Compassion

"Warmth thrown from the ridge lands as ice"

Compassion — Harmonia, Axiomata

Harmonia

Digital artwork of a kneeling classical statue radiating warm, starry light from its chest and arms, symbolising deep empathy and shared suffering.

COMPASSION

Warmth thrown from the ridge lands as ice

The Threshold

A word falls. Beneath the skin, the scar tightens – an old thread drawn taut before thought reaches it. Pity stands on the ridge and tosses blankets down the slope: near enough to look kind, far enough to stay dry. The old scar knows the terrain. It pulls you downhill, towards the cold that made it. Your boots break the crust. The wind sharpens. Ice gathers on your lashes. When you reach them, the cold is already in your chest.

The Way

You sink into the snow beside them. Everything in you strains for the dry ridge above – for the relief of calling instructions down. Every word would climb the slope without them. You stay until leaving can no longer call itself mercy. Their breath is shallow; yours slows to meet it. The cold takes you the way it took them – lungs first, then ribs, then the slow ache behind the breastbone. Between you, a handspan of snow darkens. Neither body is warm. Neither alone. Their eyes find yours and ask for nothing. You stay until it is no longer a decision. Your scar gives a little – neither healed nor closed, but no longer the only cold thing between you.

The Shadow

The Steady descended once – all the way down, no ridge and no rope. The cold entered her lungs and never fully left. Now she kneels on the ridge above the hollow – low enough to hear them, high enough to stay dry. She reads the blue in their skin and calls instructions down the slope, keeping them alive another hour. One night a man lies below, past shivering. She talks him through – voice steady, each word a handhold. His colour returns. She lowers the rope and he climbs. At the lip he sits beside her, shaking. She wraps him in wool and names the body's next betrayals: nausea, exhaustion. He looks at her hands. They are dry. Her coat has not even darkened. You know this cold, he says. Next time, let your coat darken too. Her knees shift towards the edge. The old ice wakes in her lungs and locks her upright. When her breath returns, the sentence is already there: I'm more useful here. He walks away warm. He will tell people she saved his life. He will not be wrong.
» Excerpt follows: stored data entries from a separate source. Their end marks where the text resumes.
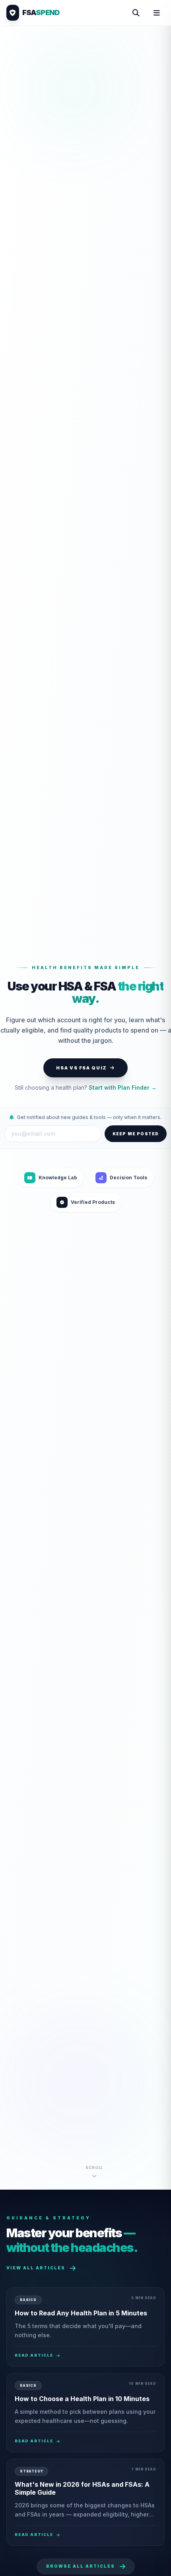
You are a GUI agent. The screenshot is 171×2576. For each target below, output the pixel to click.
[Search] (136, 13)
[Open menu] (157, 13)
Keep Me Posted (136, 1133)
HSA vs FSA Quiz (81, 1068)
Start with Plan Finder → (123, 1087)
Years later, he kneels on another ridge, hands dry as hers. He calls down what once saved him. Below, a man looks up. The warmth lands as ice. ❖ The Benevolent comes down like spring melt – too fast, too warm. Before he reads the ice, the hollow floods. His hand finds their shoulder. For a breath it rests there – the weight almost enough. Then he speaks. Before they finish a sentence, he has finished it for them: smoother, warmer, already turning towards his mouth. He holds their wound up to the daylight, turning it in his palms. By the time he gives it back, it has his fingerprints. They watch him carry their pain back up into the light, folded to fit his palms. What settles in its place is colder: the silence of someone who had one thing left, and now hears it living on another man's lips.

The Cut

Who froze while you described the cold?